#### [Trecho de origem]
>>>>>
A "fundamentação" da Emenda, o Inquérito revitalizado e os pés de
Curupira da PEC 37.
Meu caros leitores. Li as razões da PEC 37/2011 (Meninos, eu vi!!!).
Uma lástima técnica. A começar que transcreve trechos de um livro
desconhecido, fruto de publicação individual do seu autor e que sequer
é vendido em livrarias. Trata-se de um "livro secreto"! Claro que isso
é um mero detalhe. Não muda nada. A proposta afirma que a investigação
criminal visa "a completa (sic) elucidação dos fatos, com a colheita
de todos os elementos e indícios necessários à realização da justiça".
Alega que em razão de "muitas provas (sic) serem colhidas nessa fase,
compete a profissionais habilitados e investidos para o feito (sic)".

Ora, ora (e ora). Falar em "provas", assim, desse modo, parece-me
temerário. Ademais, a alegação de necessidade de profissionais
habilitados para colher os indícios (provas?) não é pertinente para
afastar de maneira absoluta o Ministério Público de qualquer
investigação, mesmo em situações em que já ocorre de maneira
supletiva. Alegou também que a falta de regras claras definindo a
atuação dos órgãos de segurança pública tem causado problemas ao
processo jurídico no Brasil. É? Que problemas são esses? E o que
representa "vários processos" para justificar uma Emenda
Constitucional? Constituição é coisa séria. Ou, pelo menos em um
Estado Democrático de Direito, deve ser.

A legitimidade social se justifica quando nasce, no seio da sociedade,
o reclamo, o desejo de mudar o Estatuto Fundamental. Embora nossa
história seja repleta de casuímos nada republicanos (como a Lei 8.985,
de 7 de fevereiro de 1995, que anistiou políticos que cometeram crimes
eleitorais), precisamos dar um basta. Assim, modificar a Constituição
implica, acima de tudo, o uso racional do poder de legislar. Necessita
haver uma base fática e social que justifique a proposta. Além de uma
prognose que se revele positiva quanto ao seu impacto no meio jurídico
e, consequentemente, social. Senão, vira puro exercício de arbítrio
ou, mais grave, desvio de finalidade.
<<<<<
#### [Enunciado 1]
De acordo com o texto sobre a PEC 37, o que fez a Lei 8.985, de 7 de fevereiro de 1995?
#### [Enunciado 2]
Quais palavras o texto sobre a PEC 37 marca com "(sic)"? Cite todas.

#### [Listagem]
>>>>>
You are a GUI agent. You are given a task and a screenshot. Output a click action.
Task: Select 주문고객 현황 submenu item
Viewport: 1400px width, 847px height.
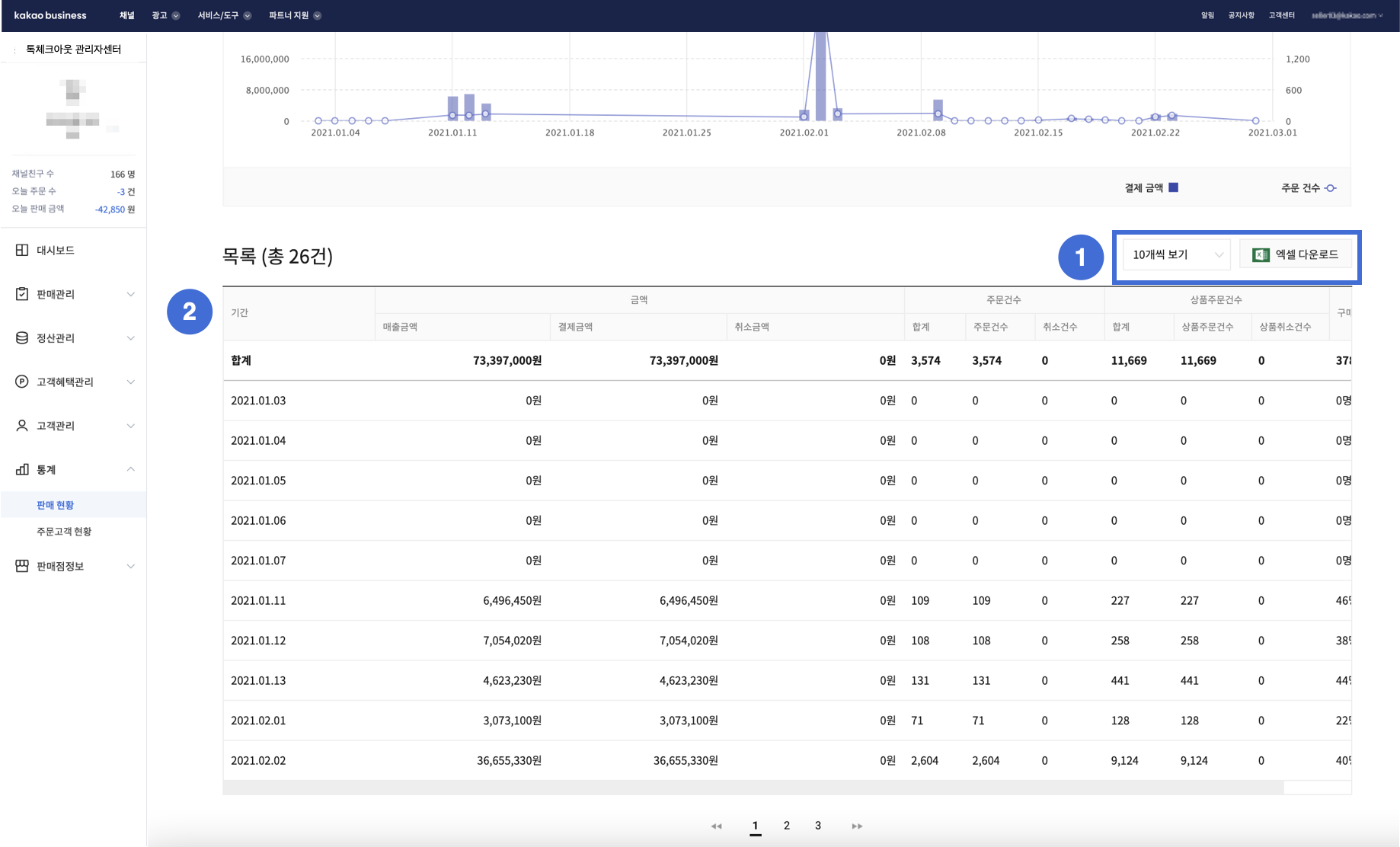point(64,532)
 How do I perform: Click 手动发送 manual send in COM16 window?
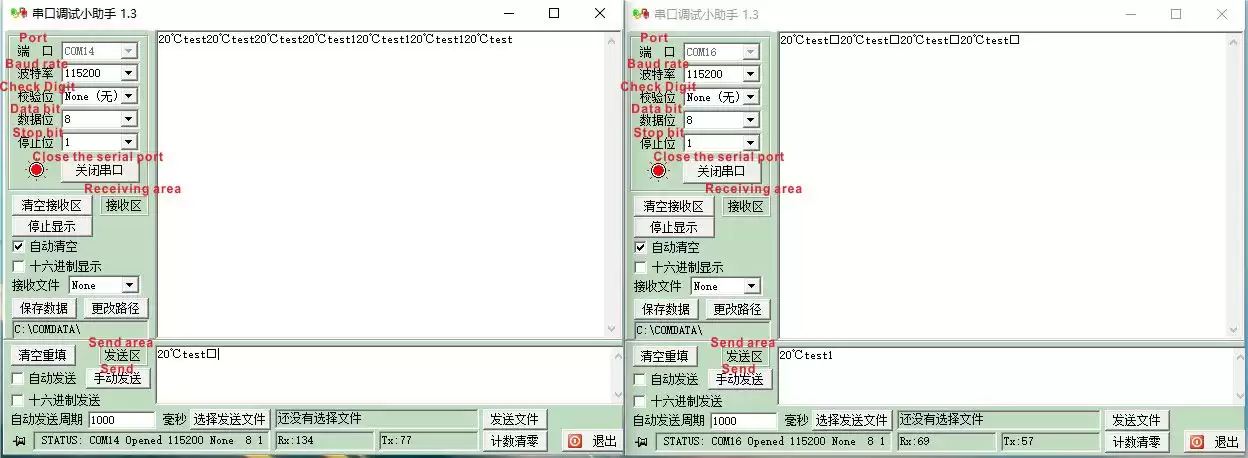[740, 379]
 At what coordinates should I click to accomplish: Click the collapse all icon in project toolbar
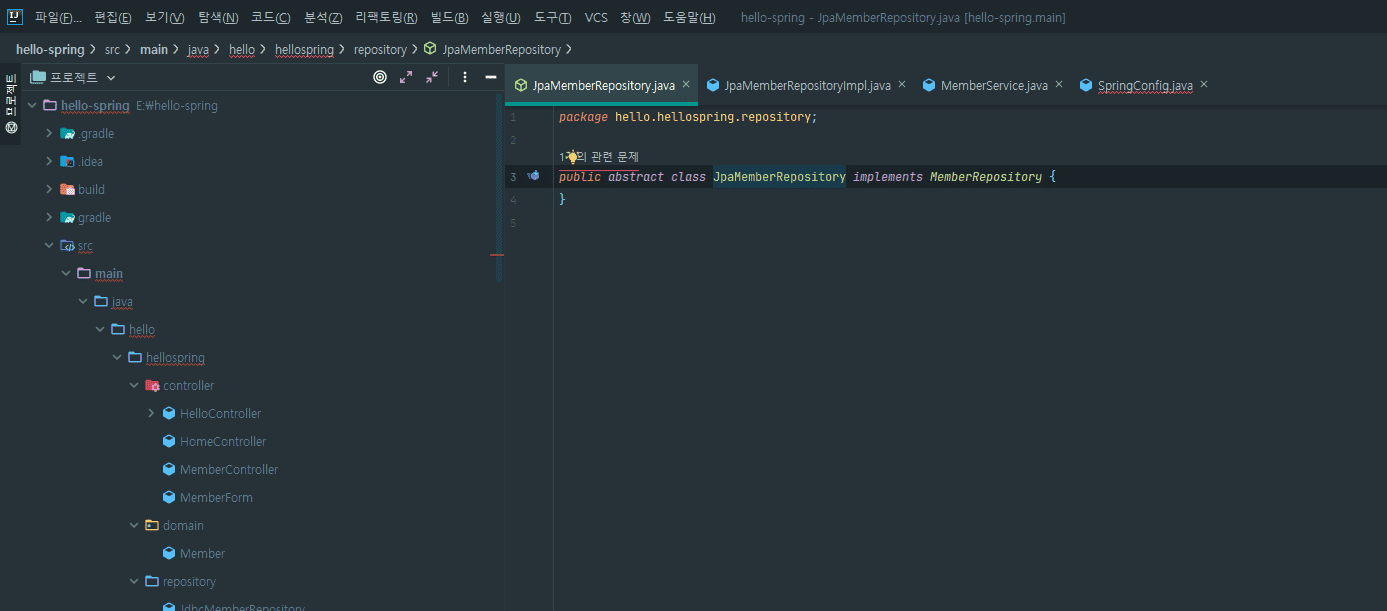coord(432,77)
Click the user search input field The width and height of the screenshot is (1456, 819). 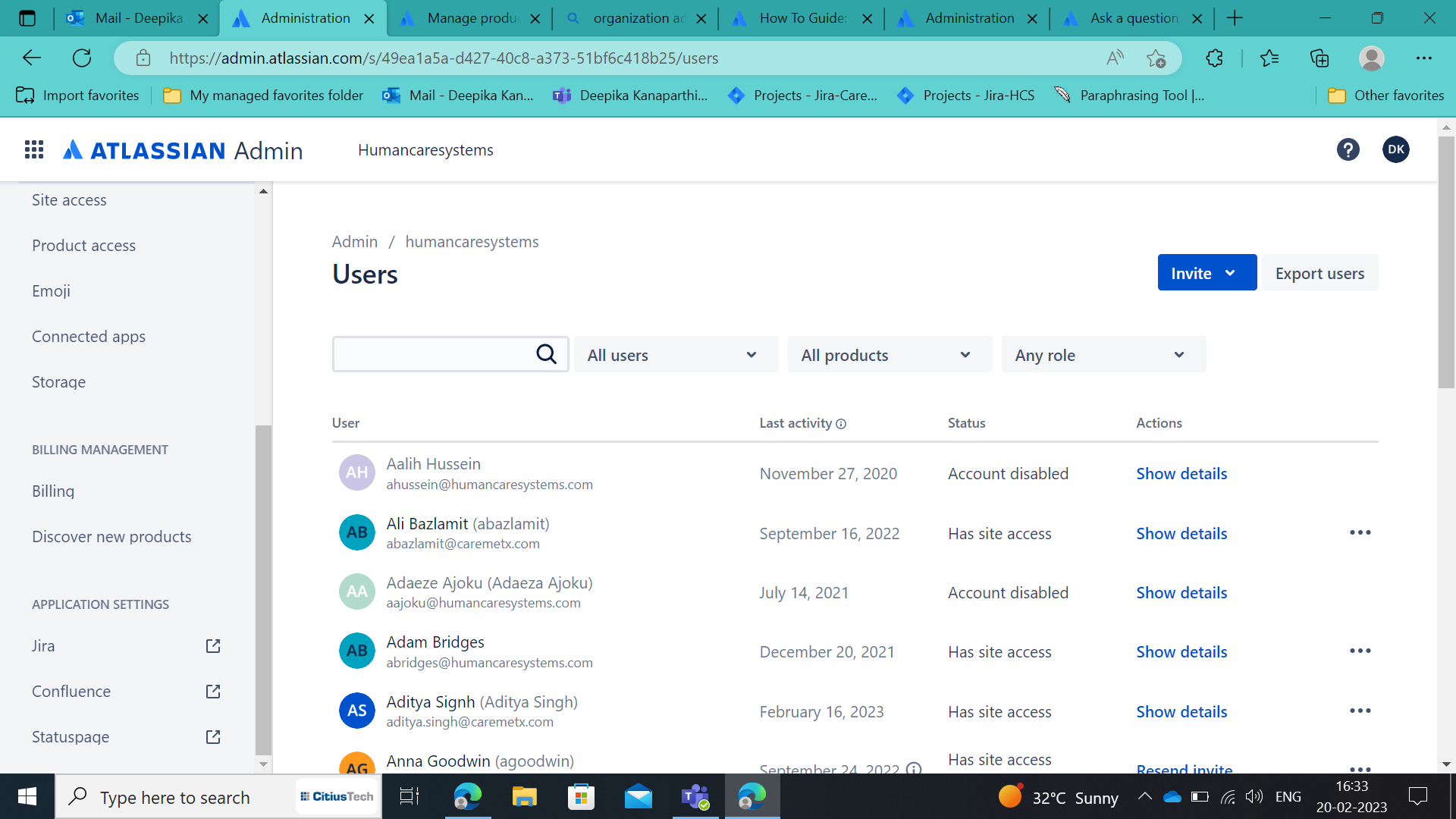(x=432, y=354)
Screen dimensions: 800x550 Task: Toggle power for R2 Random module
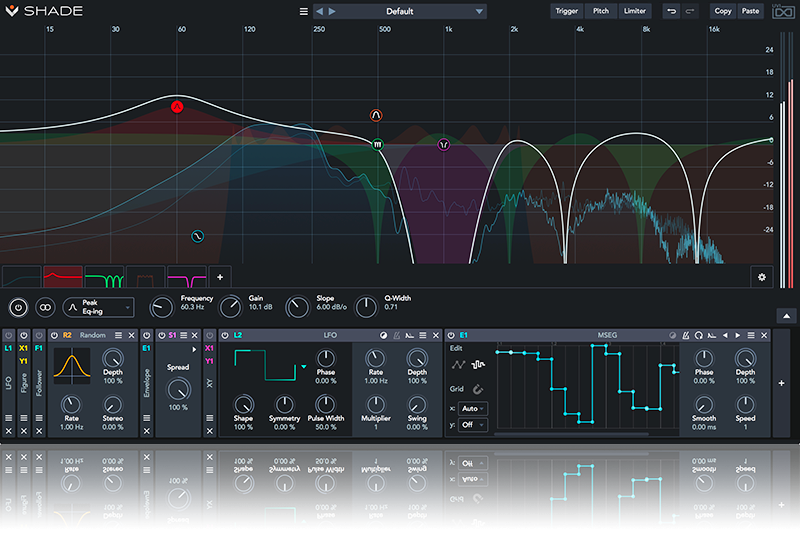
<<<<<
#### [Resposta 1]
Anistiou políticos que cometeram crimes eleitorais.

#### [Resposta 2]
completa; provas; feito